Abstract Introduction Delirium is common yet preventable in hip fracture patients. Adverse implications include: increased length of admission, hospital acquired infection, functional decline and mortality. NICE/NHFD guidance recommends early assessment using the 4AT tool. We aim to assess compliance with this guidance and to identify and initiate changes to improve screening and patient outcomes. Method Two loop audit with data collection from NHFD and electronic patient records. Initial retrospective assessment of 77 patients over 3 months. Timing of assessment, who performed it, complications and length of hospital admission were recorded. Recommendations included: all members of MDT to complete 4AT, adding 4AT as a task on nursing and doctor handovers, posters on ward, incorporating 4AT into ward round, 4AT as instruction on operation notes and departmental education session on delirium. Second audit loop of 38 patients with comparable demographics (gender, age, cognitive impairment, AMTS and ASA) over 6 weeks to assess impact of recommendations. Results Out of the original 77, 14 patients were diagnosed with delirium. They had more complications (50% vs 23.8%), reduced discharge to own home (28.5% vs 46%) and increased mean length of admission (15.1 vs 11.2 days) compared to non-delirium group. Recommendations improved overall compliance from 79.3% to 92.1%. T&O team completed 15% of assessments in first loop, improving to 53%. Earlier completion of 4AT assessment (mean 2.11 to 1.63; median 2 to 1 days).

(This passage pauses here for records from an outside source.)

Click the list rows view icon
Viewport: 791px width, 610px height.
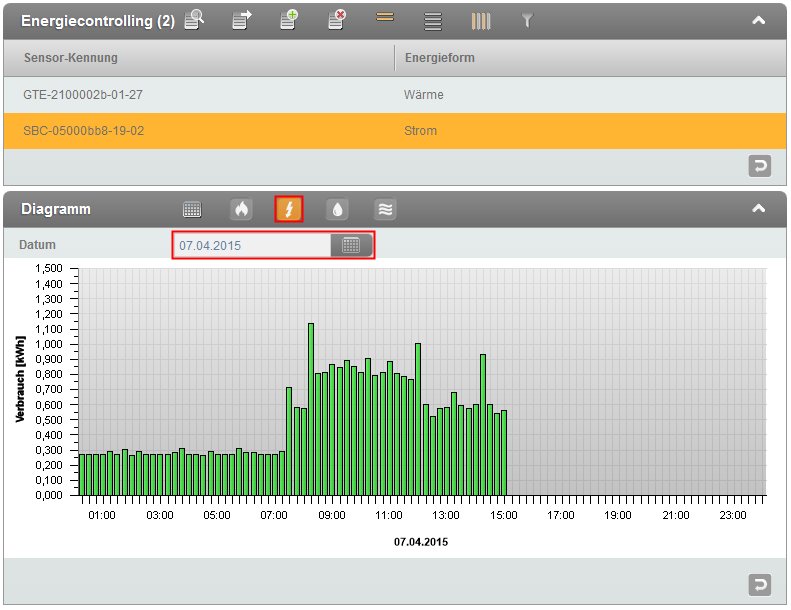[x=433, y=20]
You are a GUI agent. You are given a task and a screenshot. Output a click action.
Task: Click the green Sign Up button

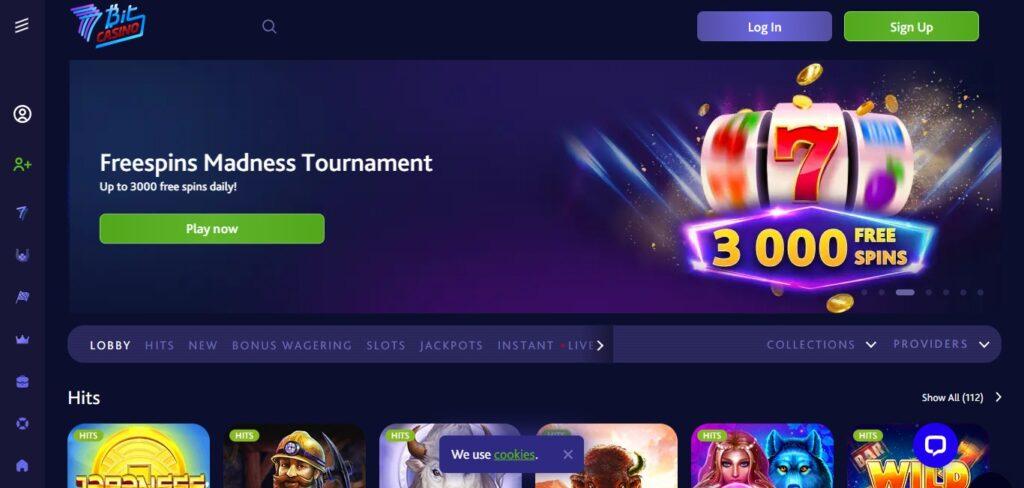click(x=911, y=27)
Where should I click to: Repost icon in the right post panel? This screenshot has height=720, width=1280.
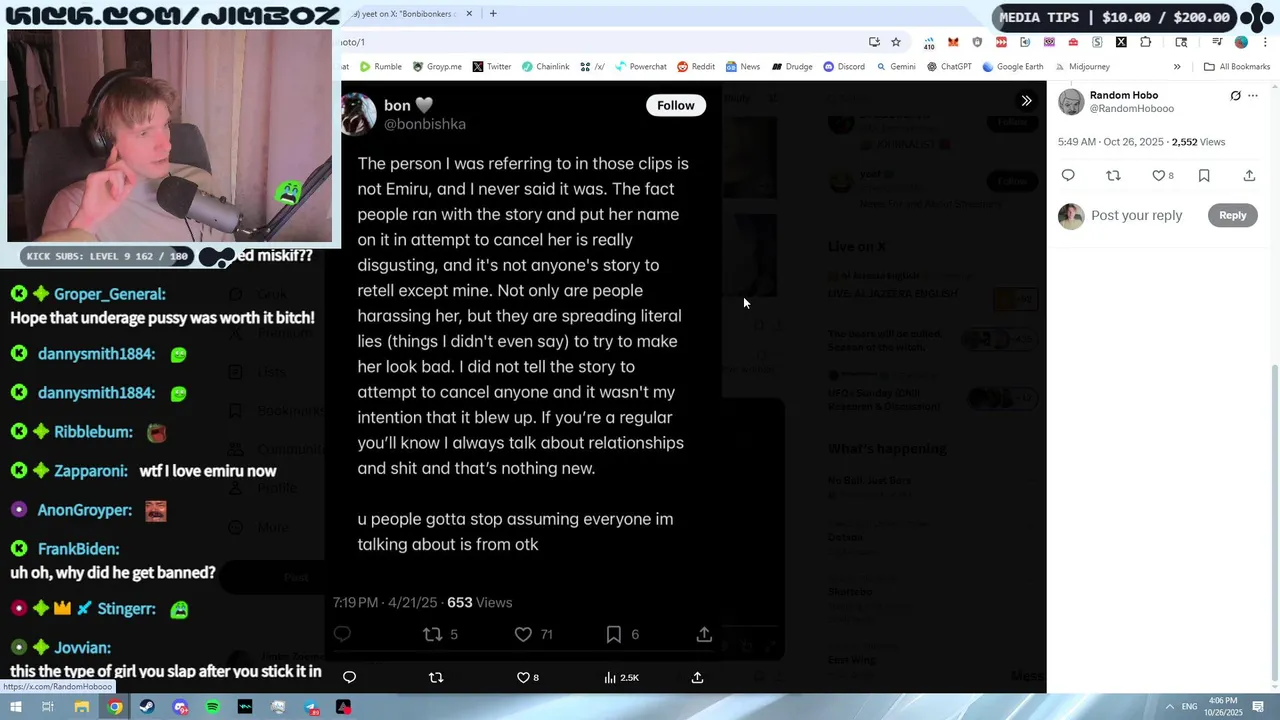(x=1113, y=176)
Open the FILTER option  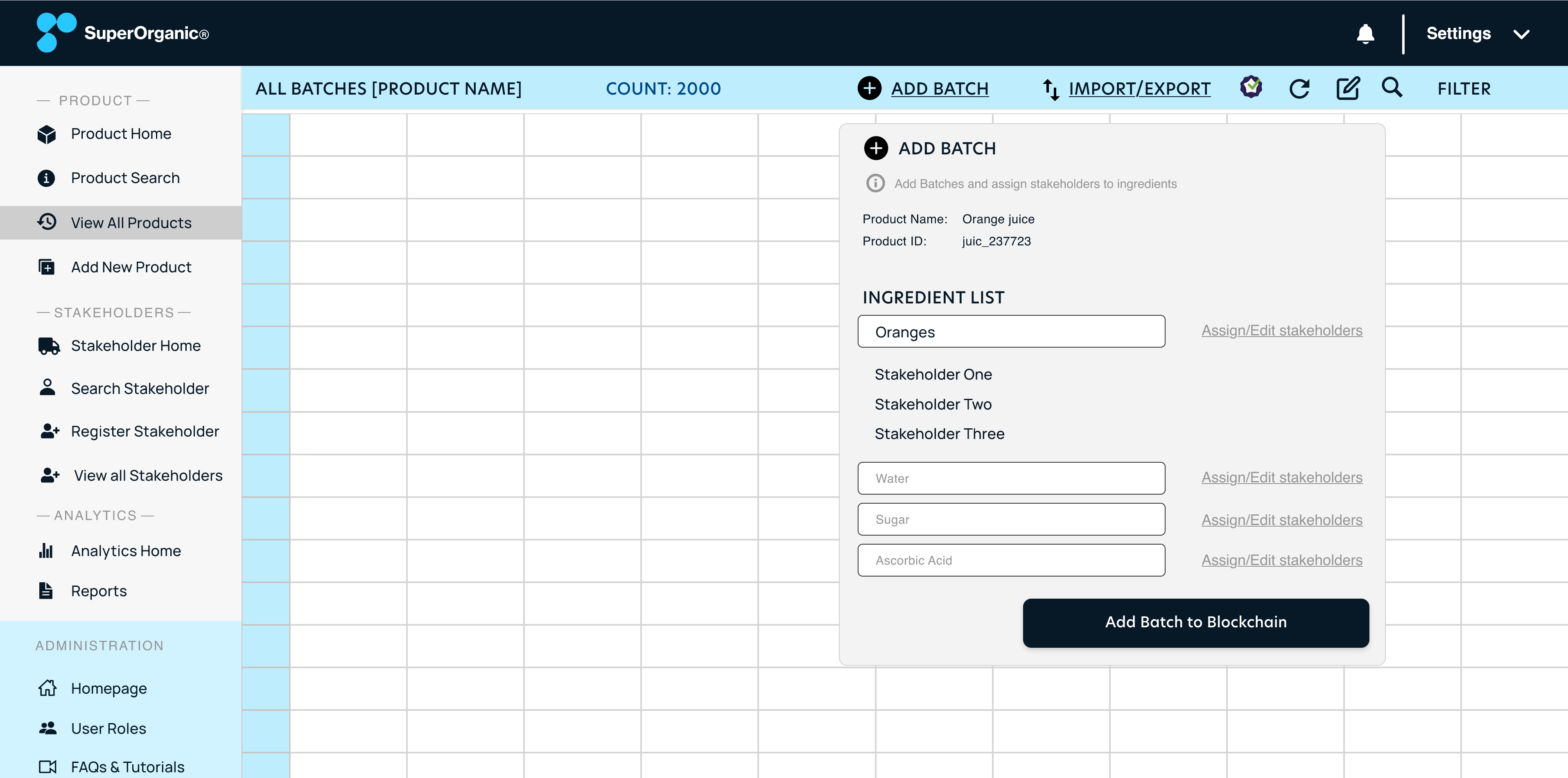pyautogui.click(x=1463, y=89)
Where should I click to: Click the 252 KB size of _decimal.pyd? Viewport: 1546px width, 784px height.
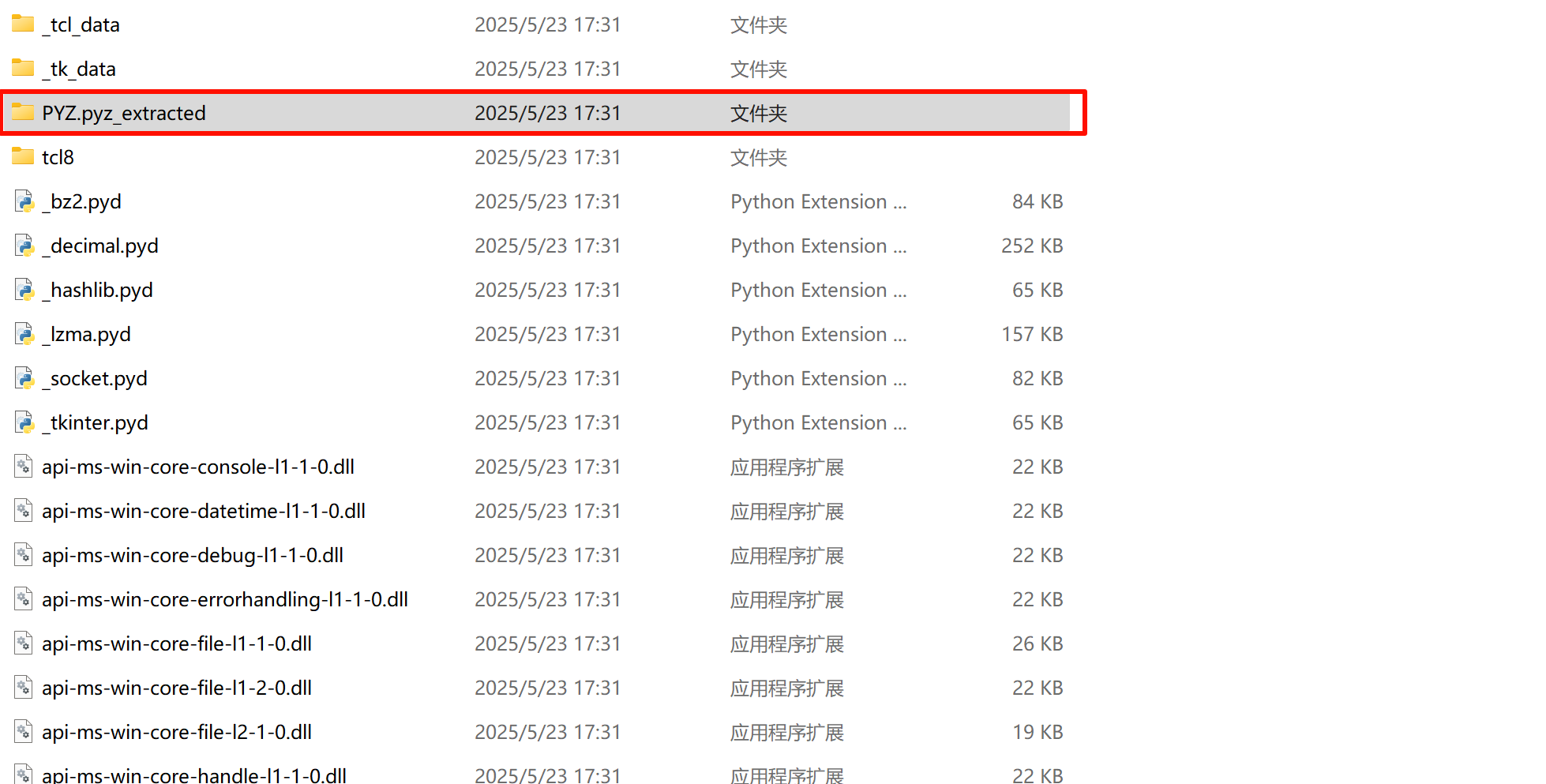pos(1031,246)
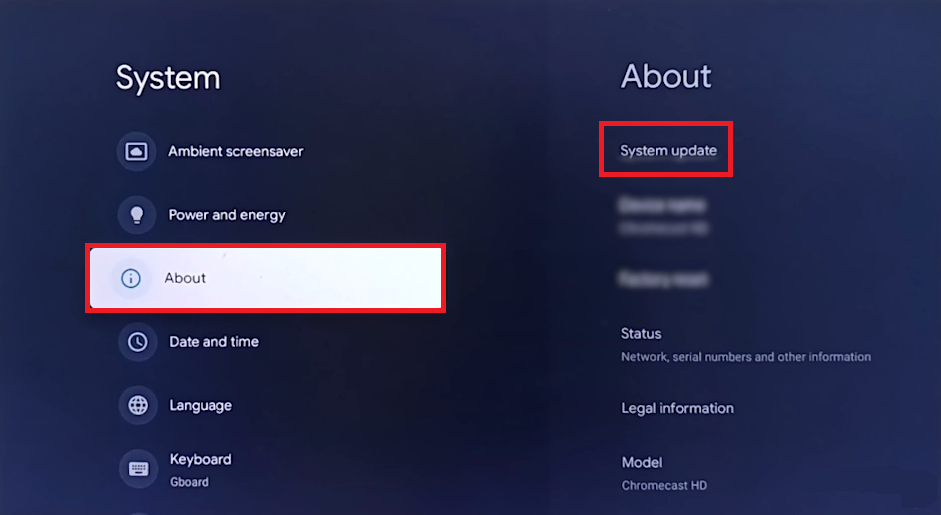Open Status in the About panel
The height and width of the screenshot is (515, 941).
pyautogui.click(x=641, y=334)
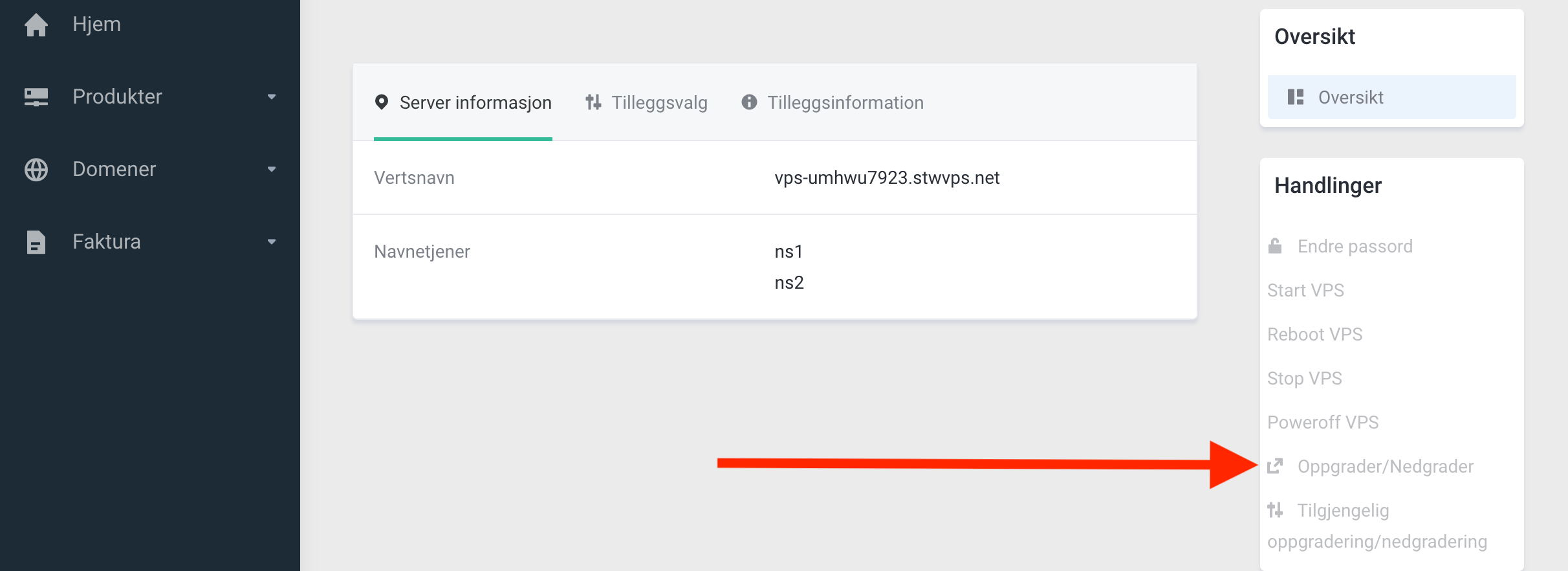Expand the Produkter dropdown arrow
The height and width of the screenshot is (571, 1568).
272,97
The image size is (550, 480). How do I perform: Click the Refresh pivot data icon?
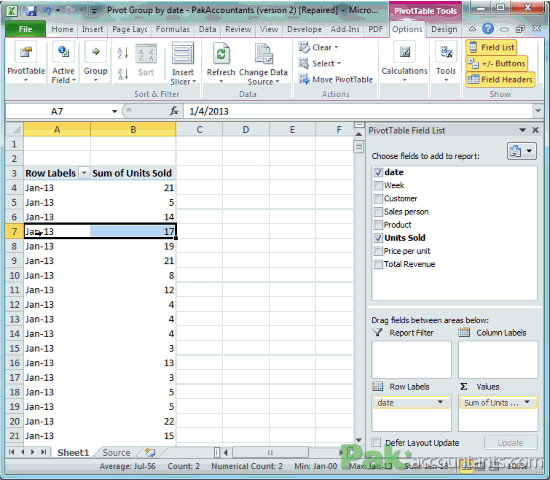pos(221,54)
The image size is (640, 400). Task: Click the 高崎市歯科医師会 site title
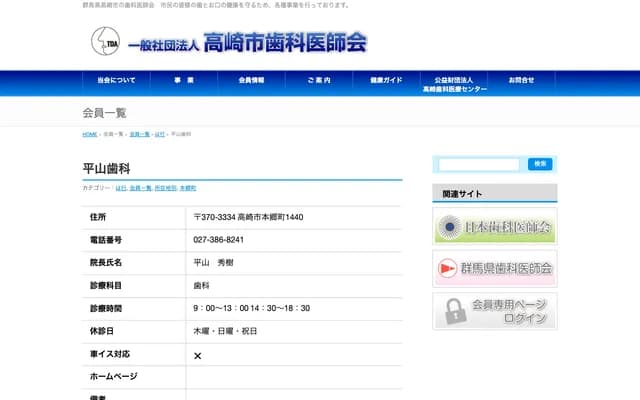[x=284, y=43]
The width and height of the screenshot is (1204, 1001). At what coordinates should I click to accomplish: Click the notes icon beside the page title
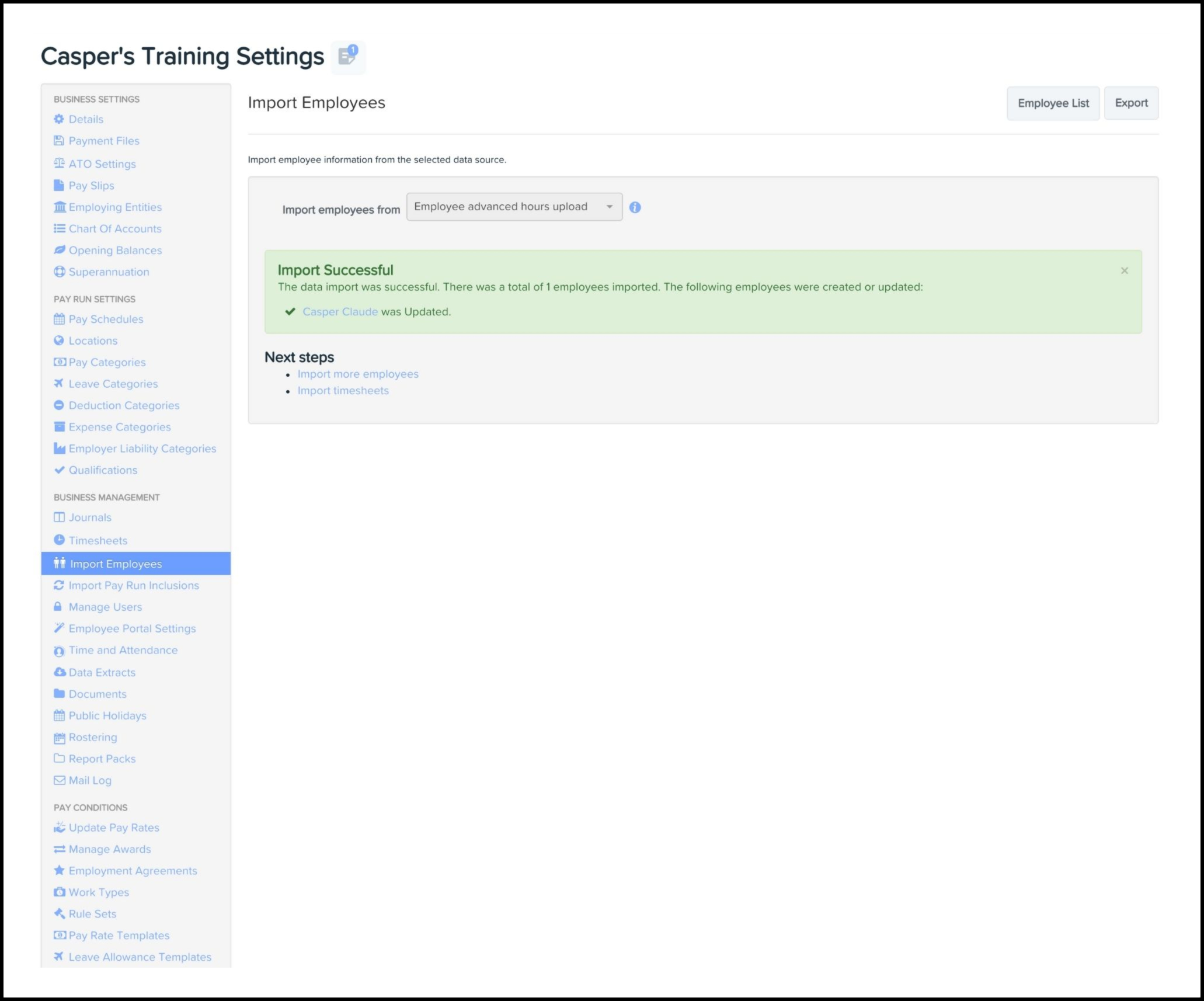[348, 57]
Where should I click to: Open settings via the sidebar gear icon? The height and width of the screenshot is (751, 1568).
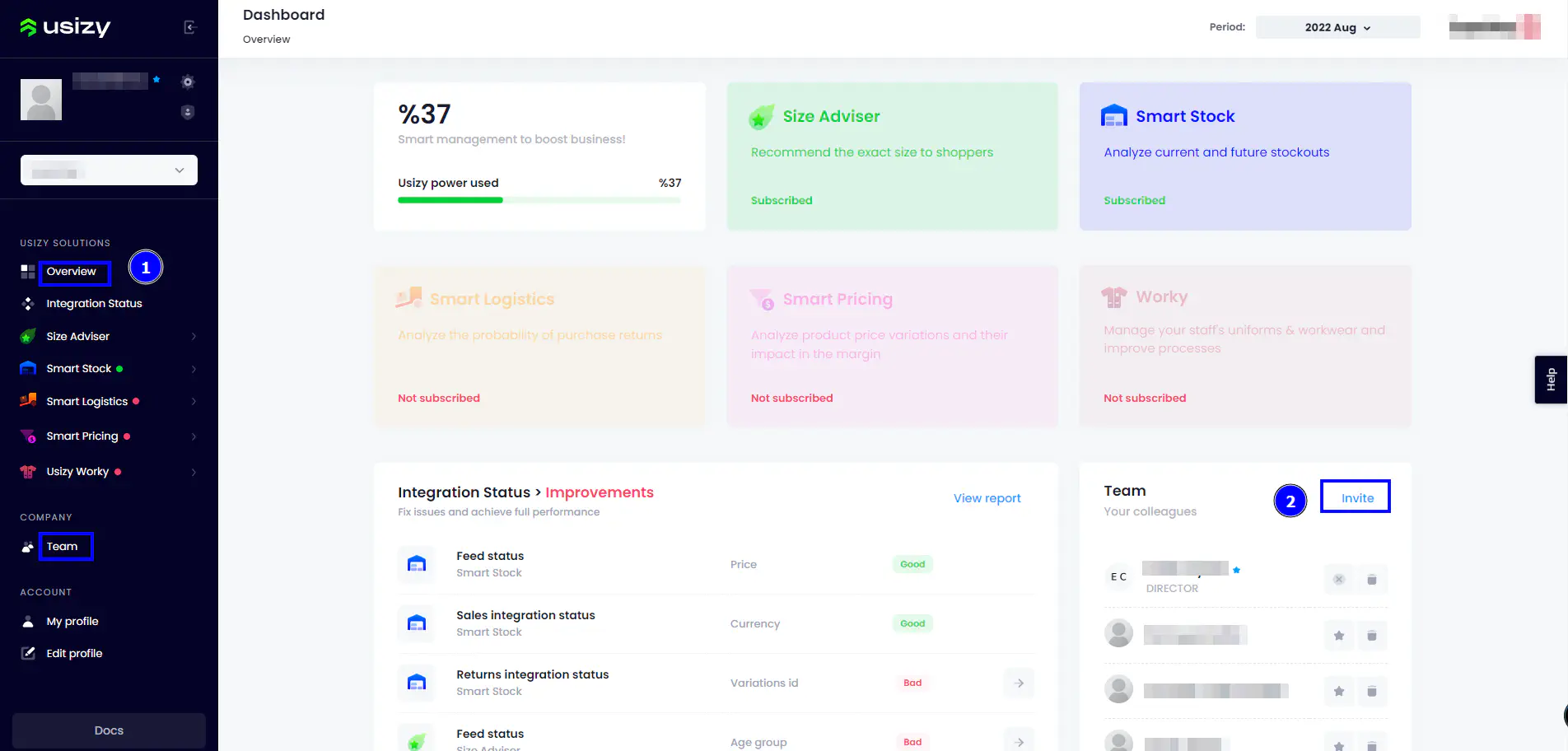pyautogui.click(x=188, y=82)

Improvement in 4AT screening led to reduced rates of post-operative complications (40% vs 46%) and reduced length (days) of hospital admission (median 10 to 8.2); mean (11.8 to 8.5). Conclusion Recommendations improved 4AT compliance and proportion completed by T&O juniors (reducing burden on orthogeriatricians who only review patients 1–2 times per week). Greater compliance with 4AT screening in the post-operative period was associated with reduction of post-operative complications and reduced length of admission.